August, an investment platform based in Luxembourg and Belgium, recently a strong rebound in European PE fundraising after a challenging Q1.
European PE fundraising soars
In Q2 2023, European PE managers secured commitments of €72.2bn, a 50% jump from Q2 2022, and almost double from the Q1 2023 figure of €36.5bn.
This suggests a revival of private markets after a tepid start to the year. By the end of June 2023, European PE managers had amassed €232.9bn in funds, a 26% hike from the previous year, emphasising the fundraising momentum.
HSBC’s inaugural UK SME fund led Q2’s fundraising with €17.2bn. Notably, all top three funds for the quarter were credit-focused, including Permira Credit Solutions V (€4.2bn) and LCM Credit Opportunities IV (€4.1bn).
This rise in credit investments, as observed by August, coincides with Europe’s increasing yields after years of stagnant interest rates.
Credit markets’ resurgence
As Europe’s risk-free rates (such as German government bonds) surpass 2% and banks pivot away from primary lending activities, companies face increased financing challenges, resulting in broadened corporate spreads.
Private markets are filling this gap, lured by potential attractive yields and the reputed stability of credit markets.
However, August has sounded a note of caution, anticipating a rise in defaults as Europe possibly approaches a recession. The firm believes that credit markets may be underpricing the inherent risks and has advised caution when engaging in the current credit environment.

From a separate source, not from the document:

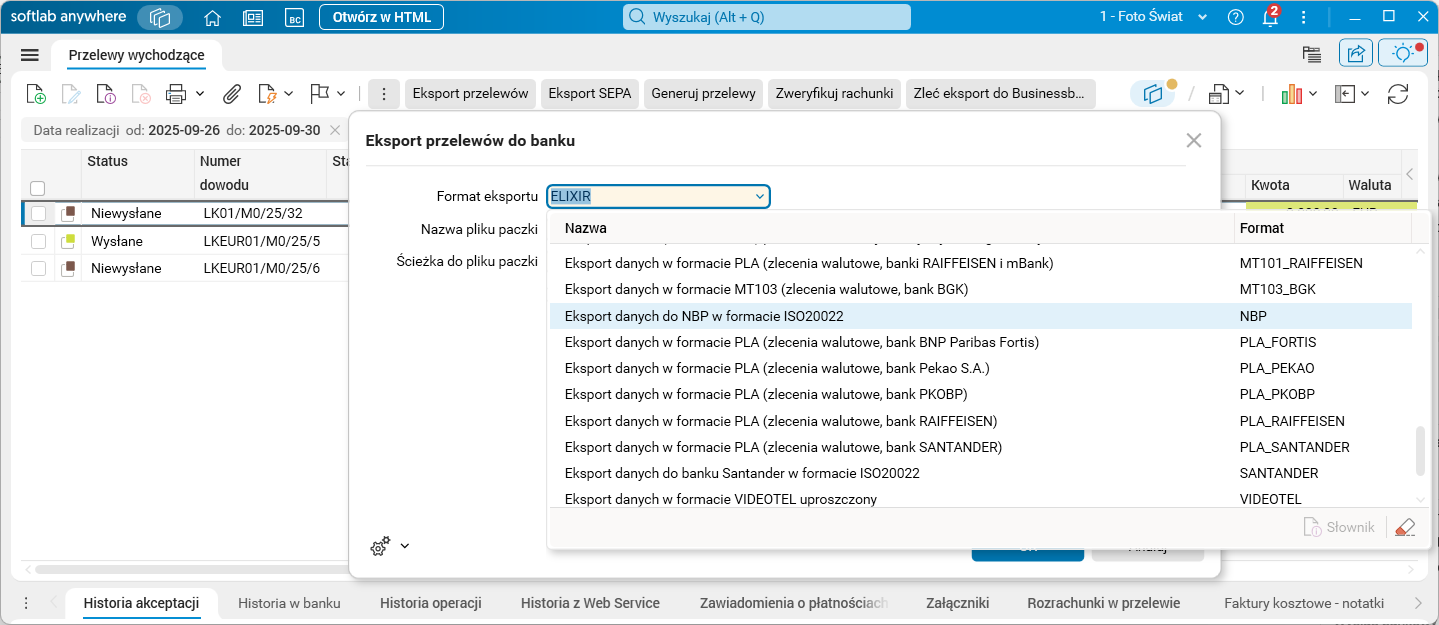Click the refresh data icon
This screenshot has height=625, width=1439.
1397,94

Benelux PE fundraising faces challenges
In Q2 2023, managers based in Benelux raised roughly €3.7bn, marking a 40% decrease from the near €5bn in Q2 2022 and aligning closely with the €4.1bn of Q1 2023.
Over the year concluding on 30 June 2023, they collectively secured around €9.4bn in funds, a near 50% drop from the preceding 12 months. This reflects the fluctuating dynamics of the region’s fundraising, especially given the relative strength in Q1.

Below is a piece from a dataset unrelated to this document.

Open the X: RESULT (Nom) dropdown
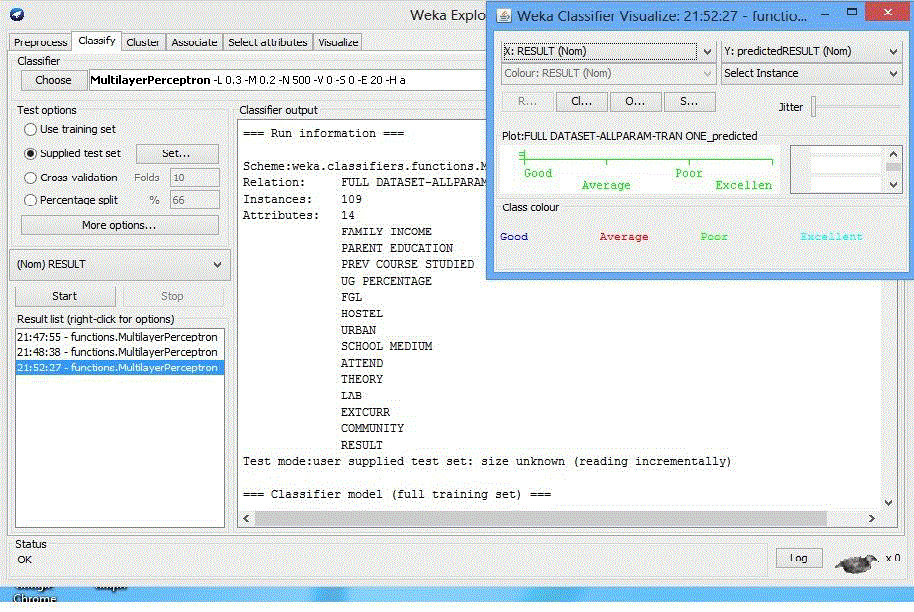Viewport: 914px width, 612px height. (x=608, y=51)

Top funds from the Benelux region over the past year encompass the Waterland Private Equity Fund IX (€3.5bn) followed by the Triton IV Continuation Fund (€1.6bn) and the Forbion Ventures Fund VI (€750m).

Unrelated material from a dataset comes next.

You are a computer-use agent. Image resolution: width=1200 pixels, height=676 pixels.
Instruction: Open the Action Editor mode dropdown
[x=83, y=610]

GP-led secondary transactions on the rise
Triton’s fund underscores a burgeoning shift towards continuation funds by fund managers. Designed to address liquidity demands, these funds maintain control over key assets. In the case of Triton, they integrated four enterprises from the Triton IV fund into a newly established platform, receiving support from notable secondary fund managers like HarbourVest Partners and LGT Capital Partners.
Often described as GP-led (general partners) ventures, these setups see a fund sponsor move one or more assets from a current fund to a new one. The new fund continues to be overseen by the original sponsor, predominantly financed by secondary buyers who jointly negotiate transaction details and pricing. Notably, GP-led secondary transactions, which made up 24% of the market in 2016, expanded to capture over half of it by 2021.
Recent research by Bain & Company unveils a growing tendency among PE investors to cash out early rather than waiting on possible valuation escalations in continuation funds. According to Bain, this trend possibly emerges from unsatisfactory returns over past periods, pushing investors into a cash-flow deficit on substantial PE portfolio allocations.
Observing these trends, August--which bills itself as an investor’s “partner to access the best companies and projects in the private assets space”--suspects that the allocation recalibration as a driving factor for the observed fundraising volatility in the private sector during the recent years.